One bad dust storm could put an outdoor operation out of business, Rich says.
The land surrounding the Heartland Industries greenhouse is comprised of a loamy soil. Traditional farmers know loam as a type of soil that is rich in nutrients and retains water well. However, the top layer of the Southern Colorado soil is a fine brown sand that could easily decimate crops if the conditions get bad.
“With an outdoor grow you’ve got pollutants, you’ve got insects, you’ve got everything blowing through the air,” Mike says. “Even if you don’t get wrecked by a hailstorm or an early snow or something else — even if you do manage to yield a crop — it’s still hard to justify the defects with the product.
“If you can’t control your environment then you can’t guarantee a product.”
“We prefer having the top-quality bud and we’re doing that in a greenhouse; we wouldn’t have been able to produce that in our natural elements,” Rich adds.
Colorado and Beyond
The Kwesells have elected to take a methodical, well-thought-out approach to expansion, allowing Strawberry Fields to keep pace with changing rules and regulations.
“I think one of the biggest traps that even the most experienced business people fall into in the marijuana industry is they get sidetracked every time they see a shiny new object,” Mike says. “With all these crazy opportunities going on nationally and now internationally, instead of these teams focusing on their core competencies, instead of operating and running a marijuana business, a lot of people chase after capital. But they are these long, complicated deals with a goal in mind that is so complicated and far out there that you often see them implode under their own weight.”
Strawberry Fields has two retail stores in Pueblo and a medical dispensary in Colorado Springs. It’s also in the process of licensing the brand out of state, with Maryland’s medical program as the company’s first target.
“We don’t look at expanding into new markets as the end-all goal,” Rich says. “That’s not it at all. It has to be the right territory.”
As new states roll out legalization programs, the Kwesell brothers — now industry veterans who came from the days of closet grows and have persevered through numerous variations on the marijuana business model — welcome fellow industry participants to come train at their facility.

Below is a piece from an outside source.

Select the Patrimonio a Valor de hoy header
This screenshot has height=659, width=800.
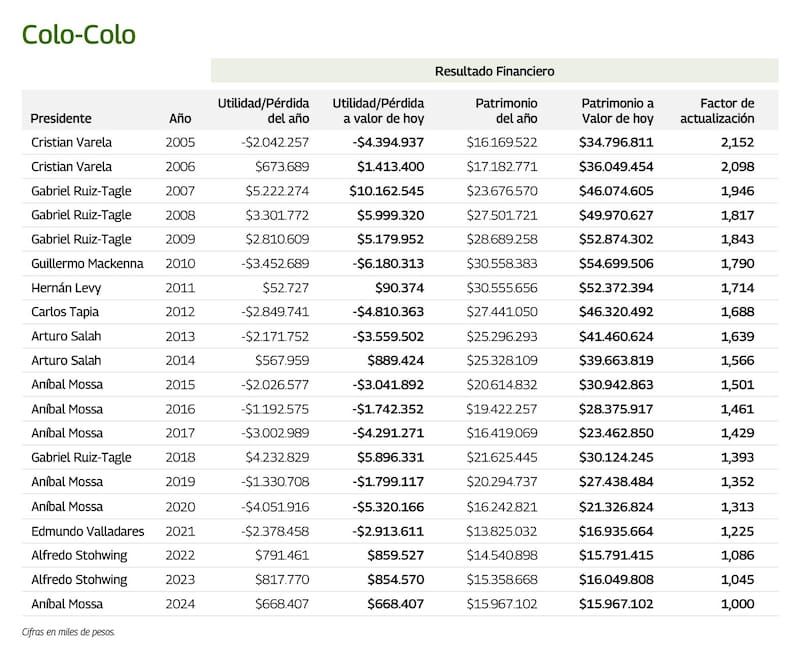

“By learning our protocols and our procedures, they can take it back to their states and roll out much safer and more profitable programs,” Mike says. “It’s all production-driven, so it’s data, data, data. You just never stop tuning, refining and working at it.”
It’s obvious that the two brothers have talked substantially about their expansion philosophy. While they’re not in a rush to branch into every available market, “we are businessmen,” Mike says.
“We are open to new opportunities and we are really good at what we do.”